XXIII

Quiso la suerte que al llegar los samios en su viaje a los Locros, por sobrenombre Epicefirios, se hallasen actualmente los Zancleos, conducidos por su rey llamado Escites, sitiando cierta ciudad de los Sicilianos con ánimo de apoderarse de ella a viva fuerza.
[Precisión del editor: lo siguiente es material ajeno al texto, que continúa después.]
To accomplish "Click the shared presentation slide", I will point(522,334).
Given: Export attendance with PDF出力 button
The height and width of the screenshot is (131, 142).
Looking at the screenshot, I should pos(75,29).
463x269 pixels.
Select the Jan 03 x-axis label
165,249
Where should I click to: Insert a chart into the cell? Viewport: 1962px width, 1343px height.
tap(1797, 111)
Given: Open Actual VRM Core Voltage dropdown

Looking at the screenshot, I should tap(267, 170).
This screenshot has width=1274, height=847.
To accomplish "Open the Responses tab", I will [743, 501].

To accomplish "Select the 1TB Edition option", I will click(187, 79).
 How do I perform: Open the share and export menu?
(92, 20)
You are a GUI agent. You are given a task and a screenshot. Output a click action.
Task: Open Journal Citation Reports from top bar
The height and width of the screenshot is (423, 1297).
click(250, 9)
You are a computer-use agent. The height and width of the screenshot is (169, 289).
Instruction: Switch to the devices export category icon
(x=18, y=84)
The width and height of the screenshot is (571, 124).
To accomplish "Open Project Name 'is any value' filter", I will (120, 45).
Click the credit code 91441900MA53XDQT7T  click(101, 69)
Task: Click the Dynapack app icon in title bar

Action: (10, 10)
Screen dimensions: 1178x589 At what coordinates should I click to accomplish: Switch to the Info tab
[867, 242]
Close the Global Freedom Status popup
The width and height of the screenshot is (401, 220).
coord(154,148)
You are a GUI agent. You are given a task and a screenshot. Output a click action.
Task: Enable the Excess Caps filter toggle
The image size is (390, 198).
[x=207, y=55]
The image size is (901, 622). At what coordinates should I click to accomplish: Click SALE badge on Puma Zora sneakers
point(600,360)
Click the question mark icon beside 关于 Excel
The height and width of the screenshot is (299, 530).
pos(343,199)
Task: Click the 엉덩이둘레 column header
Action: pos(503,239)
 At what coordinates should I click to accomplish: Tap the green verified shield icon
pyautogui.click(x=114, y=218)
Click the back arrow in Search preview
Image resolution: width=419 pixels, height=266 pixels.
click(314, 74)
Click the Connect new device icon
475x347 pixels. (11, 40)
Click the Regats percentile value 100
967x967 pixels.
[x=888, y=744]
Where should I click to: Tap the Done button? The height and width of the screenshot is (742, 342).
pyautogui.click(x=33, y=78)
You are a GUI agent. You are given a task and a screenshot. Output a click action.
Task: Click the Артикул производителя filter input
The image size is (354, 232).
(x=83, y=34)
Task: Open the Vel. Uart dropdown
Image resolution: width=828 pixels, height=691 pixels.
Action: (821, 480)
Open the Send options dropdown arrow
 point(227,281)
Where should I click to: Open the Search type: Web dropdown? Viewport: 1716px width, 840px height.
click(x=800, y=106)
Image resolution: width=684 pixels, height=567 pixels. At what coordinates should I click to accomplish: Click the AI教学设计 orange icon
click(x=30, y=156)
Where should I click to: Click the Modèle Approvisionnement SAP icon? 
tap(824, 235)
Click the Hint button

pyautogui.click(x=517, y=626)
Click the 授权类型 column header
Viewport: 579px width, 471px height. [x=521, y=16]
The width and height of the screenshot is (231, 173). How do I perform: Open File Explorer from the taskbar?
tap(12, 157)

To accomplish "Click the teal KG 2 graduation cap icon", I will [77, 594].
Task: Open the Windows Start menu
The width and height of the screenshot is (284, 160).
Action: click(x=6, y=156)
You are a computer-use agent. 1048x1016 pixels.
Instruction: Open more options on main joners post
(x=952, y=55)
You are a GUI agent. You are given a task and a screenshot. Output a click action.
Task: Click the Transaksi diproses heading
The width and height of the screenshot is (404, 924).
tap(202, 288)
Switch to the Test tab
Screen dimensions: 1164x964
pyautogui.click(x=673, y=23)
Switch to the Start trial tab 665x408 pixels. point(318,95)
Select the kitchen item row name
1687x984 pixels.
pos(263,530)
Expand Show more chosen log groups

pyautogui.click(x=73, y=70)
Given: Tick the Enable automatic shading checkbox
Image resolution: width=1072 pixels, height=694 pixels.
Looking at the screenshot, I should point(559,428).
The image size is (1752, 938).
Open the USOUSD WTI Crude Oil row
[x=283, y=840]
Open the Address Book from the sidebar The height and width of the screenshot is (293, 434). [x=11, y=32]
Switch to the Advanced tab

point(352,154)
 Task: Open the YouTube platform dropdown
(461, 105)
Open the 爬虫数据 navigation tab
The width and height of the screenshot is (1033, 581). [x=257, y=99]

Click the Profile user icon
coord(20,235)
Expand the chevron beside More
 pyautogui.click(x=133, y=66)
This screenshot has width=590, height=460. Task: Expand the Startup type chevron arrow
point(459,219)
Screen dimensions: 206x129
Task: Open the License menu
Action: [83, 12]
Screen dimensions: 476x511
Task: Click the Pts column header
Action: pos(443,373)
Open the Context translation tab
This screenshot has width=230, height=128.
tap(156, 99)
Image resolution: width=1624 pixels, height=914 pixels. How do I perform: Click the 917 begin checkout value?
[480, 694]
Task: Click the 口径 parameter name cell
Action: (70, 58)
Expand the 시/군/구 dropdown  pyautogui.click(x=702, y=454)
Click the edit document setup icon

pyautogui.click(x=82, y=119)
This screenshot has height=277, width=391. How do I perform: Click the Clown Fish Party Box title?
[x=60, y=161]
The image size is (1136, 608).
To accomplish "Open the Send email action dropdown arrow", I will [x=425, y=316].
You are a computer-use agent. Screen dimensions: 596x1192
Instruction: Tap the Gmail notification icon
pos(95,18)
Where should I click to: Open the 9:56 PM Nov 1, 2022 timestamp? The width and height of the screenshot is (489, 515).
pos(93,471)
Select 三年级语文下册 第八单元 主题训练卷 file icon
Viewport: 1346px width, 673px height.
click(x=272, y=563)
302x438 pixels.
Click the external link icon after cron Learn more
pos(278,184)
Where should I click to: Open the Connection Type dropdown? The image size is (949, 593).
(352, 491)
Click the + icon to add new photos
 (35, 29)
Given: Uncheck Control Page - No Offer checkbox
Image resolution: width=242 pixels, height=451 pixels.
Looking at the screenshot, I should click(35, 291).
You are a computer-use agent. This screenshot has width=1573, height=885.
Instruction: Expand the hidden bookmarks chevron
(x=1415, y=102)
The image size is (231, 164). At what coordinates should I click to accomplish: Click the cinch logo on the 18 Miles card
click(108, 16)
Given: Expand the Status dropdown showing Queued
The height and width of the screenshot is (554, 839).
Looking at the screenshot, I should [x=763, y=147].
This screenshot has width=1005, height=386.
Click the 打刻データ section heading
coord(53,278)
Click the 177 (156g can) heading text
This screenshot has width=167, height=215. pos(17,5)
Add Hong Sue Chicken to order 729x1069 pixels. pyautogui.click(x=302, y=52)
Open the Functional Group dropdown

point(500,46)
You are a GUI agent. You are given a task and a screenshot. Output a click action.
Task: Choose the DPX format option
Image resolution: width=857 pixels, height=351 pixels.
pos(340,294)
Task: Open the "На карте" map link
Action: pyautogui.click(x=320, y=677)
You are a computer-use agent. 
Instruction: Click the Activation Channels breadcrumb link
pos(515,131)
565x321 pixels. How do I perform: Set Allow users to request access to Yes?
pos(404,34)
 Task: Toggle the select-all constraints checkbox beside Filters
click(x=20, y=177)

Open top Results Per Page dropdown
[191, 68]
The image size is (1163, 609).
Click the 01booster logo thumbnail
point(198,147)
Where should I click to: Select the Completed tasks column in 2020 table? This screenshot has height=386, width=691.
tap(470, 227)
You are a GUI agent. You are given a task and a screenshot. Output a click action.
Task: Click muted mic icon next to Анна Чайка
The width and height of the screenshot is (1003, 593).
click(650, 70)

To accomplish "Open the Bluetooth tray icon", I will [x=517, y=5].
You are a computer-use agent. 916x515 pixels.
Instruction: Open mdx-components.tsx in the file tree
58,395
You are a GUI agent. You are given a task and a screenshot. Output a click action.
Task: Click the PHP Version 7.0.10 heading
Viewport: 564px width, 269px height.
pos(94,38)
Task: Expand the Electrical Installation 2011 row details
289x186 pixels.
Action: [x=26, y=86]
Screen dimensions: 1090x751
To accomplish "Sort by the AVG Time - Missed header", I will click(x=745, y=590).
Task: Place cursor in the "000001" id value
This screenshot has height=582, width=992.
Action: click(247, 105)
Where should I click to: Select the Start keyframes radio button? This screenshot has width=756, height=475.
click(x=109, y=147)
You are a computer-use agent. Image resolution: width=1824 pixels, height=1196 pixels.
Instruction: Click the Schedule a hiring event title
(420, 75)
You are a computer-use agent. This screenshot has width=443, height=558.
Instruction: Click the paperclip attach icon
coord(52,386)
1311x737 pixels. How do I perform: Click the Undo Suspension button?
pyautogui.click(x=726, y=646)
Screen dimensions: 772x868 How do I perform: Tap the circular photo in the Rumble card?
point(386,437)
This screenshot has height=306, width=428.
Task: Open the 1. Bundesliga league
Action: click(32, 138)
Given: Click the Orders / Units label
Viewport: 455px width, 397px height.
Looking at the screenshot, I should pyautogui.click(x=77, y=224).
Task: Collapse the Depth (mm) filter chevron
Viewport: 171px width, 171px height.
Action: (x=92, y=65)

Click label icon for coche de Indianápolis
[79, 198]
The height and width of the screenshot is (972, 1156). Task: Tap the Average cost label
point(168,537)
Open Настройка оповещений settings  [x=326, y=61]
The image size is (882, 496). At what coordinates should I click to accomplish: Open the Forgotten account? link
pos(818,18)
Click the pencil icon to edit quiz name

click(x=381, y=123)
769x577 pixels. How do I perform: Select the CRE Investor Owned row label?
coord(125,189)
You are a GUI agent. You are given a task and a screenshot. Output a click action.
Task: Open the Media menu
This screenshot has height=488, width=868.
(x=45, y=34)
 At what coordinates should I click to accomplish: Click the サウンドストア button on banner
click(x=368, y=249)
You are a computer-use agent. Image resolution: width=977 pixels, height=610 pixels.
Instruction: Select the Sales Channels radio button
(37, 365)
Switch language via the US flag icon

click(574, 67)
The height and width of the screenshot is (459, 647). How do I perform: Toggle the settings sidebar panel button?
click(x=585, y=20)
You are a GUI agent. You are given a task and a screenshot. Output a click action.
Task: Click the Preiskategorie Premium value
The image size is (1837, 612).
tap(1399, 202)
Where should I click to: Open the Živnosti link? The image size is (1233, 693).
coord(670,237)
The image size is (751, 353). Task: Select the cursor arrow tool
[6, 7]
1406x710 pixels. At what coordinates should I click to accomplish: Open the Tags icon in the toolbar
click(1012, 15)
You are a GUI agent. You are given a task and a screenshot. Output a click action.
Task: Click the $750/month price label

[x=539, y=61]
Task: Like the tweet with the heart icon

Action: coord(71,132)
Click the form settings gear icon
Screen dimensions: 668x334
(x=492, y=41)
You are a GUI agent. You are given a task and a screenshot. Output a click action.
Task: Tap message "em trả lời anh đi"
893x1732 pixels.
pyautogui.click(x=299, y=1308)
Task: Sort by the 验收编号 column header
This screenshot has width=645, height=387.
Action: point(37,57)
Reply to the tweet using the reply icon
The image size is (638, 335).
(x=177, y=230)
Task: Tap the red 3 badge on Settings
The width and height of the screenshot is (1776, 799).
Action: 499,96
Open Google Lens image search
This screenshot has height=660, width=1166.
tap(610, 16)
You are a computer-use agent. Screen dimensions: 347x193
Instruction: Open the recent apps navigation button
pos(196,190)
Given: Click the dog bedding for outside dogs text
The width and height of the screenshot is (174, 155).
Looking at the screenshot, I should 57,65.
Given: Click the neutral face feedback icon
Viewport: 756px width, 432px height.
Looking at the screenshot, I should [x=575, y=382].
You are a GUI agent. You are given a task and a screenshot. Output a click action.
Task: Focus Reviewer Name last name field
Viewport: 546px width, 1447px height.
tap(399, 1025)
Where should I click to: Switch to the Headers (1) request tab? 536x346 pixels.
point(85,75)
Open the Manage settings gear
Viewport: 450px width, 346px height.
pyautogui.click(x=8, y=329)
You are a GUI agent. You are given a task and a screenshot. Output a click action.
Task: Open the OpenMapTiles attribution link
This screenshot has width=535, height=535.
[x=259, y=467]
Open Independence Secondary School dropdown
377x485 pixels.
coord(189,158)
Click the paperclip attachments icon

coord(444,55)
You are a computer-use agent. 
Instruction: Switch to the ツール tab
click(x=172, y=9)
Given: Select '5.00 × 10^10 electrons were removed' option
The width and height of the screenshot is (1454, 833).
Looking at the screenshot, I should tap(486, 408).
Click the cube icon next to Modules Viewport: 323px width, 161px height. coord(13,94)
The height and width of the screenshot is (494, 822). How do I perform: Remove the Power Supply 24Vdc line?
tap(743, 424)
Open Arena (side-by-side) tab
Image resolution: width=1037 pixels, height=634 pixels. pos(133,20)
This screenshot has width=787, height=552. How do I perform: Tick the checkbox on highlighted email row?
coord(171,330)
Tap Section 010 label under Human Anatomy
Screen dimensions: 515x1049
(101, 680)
Anaxilao, señor de Regio y grande enemigo de los Zancleos, informado del designio de los samios, procuró insinuarse con ellos, y supo persuadirles que a la sazón les convenía más bien olvidarse de Calactas y de las hermosas playas hacia donde llevaban el rumbo, y apoderarse en vez de ellas de la misma ciudad de Zancla, que se hallaba sin soldados que pudiesen defenderla. Caen los samios en la tentación, y hácense dueños de Zancla. Apenas los Zancleos ausentes de su patria oyeron que había sido sorprendida, cuando fueron corriendo a socorrerla, llamando al mismo tiempo en su ayuda a Hipócrates, señor de la Gela y aliado suyo. Viniendo éste para auxiliarles con su gente de armas, obró tan al contrario, que privando a Escites, monarca de los Zancleos, de su ciudad, le mandó poner preso, y en su compañía a Pitógenes su hermano, enviándolos así atados a la ciudad de Inico. Entró después a capitular con los samios de la plaza, e interpuesta la fe mutua del juramento, vendió alevosamente a los Zancleos; pues de la paga de su traición en que convino con los samios fue que de los esclavos y muebles que se hallaban dentro de la ciudad tomaría la mitad para sí, y que cargaría con cuanto mueble y esclavo se hallase en la campiña. Para más iniquidad, valiéndose de la ocasión, mandó atar la mayor parte de los Zancleos y se quedó con ellos como si fueran esclavos; y no contento con esto, entregó a los samios los 300 Zancleos principales para que les cortasen la cabeza, maldad que no quisieron ejecutar.